» **SUPPLIED MATERIAL**
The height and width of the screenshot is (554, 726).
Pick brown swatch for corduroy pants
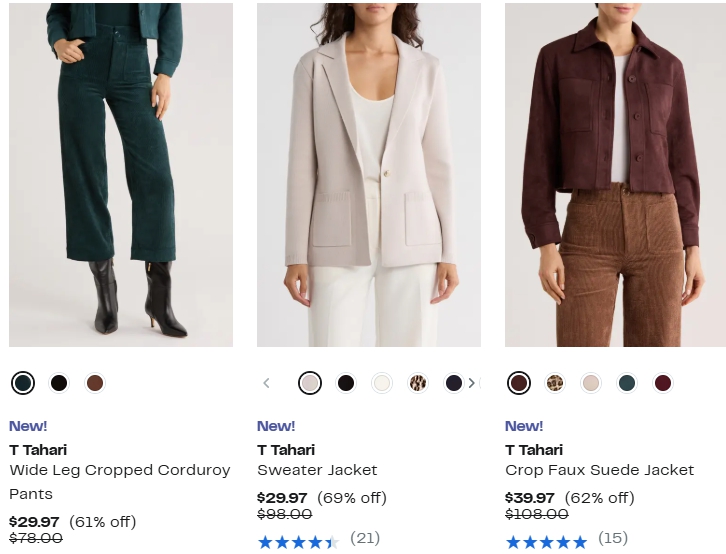coord(95,383)
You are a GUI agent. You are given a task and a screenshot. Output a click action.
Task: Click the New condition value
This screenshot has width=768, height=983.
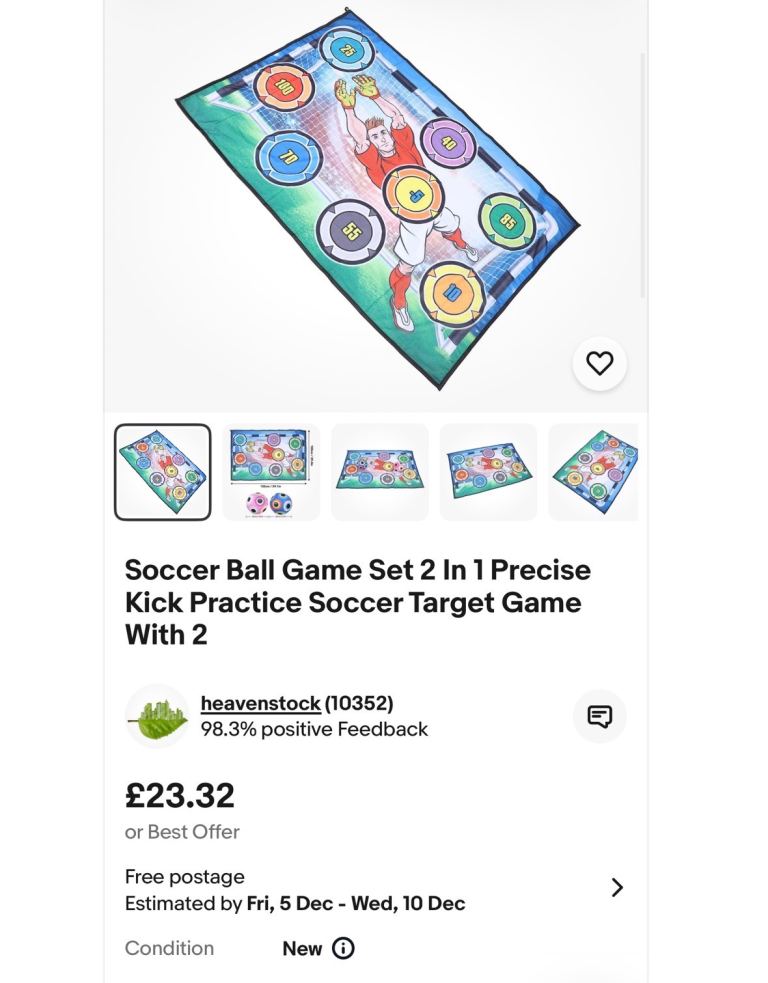[x=301, y=948]
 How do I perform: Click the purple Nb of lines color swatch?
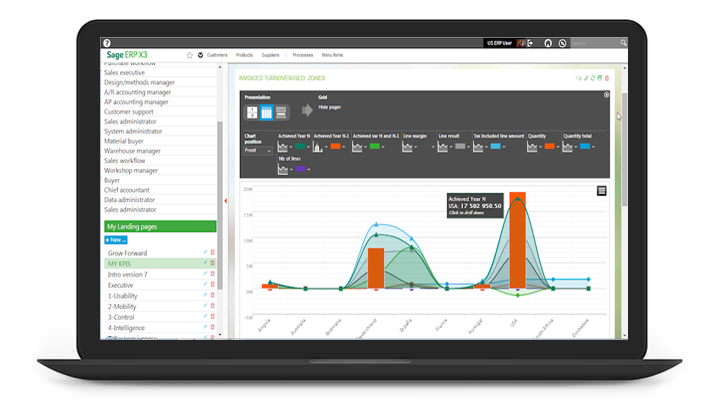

» **PROMPT**
Set down the material above word for word and skip its pictures.

» **RESULT OF THE EXERCISE**
The height and width of the screenshot is (554, 726).
Pick brown swatch for corduroy pants
coord(95,383)
You are a GUI agent. You are given a task and a screenshot. Output a click action.
Task: Click the New condition value
This screenshot has width=768, height=983.
[x=301, y=948]
 How do I perform: Click the purple Nb of lines color swatch?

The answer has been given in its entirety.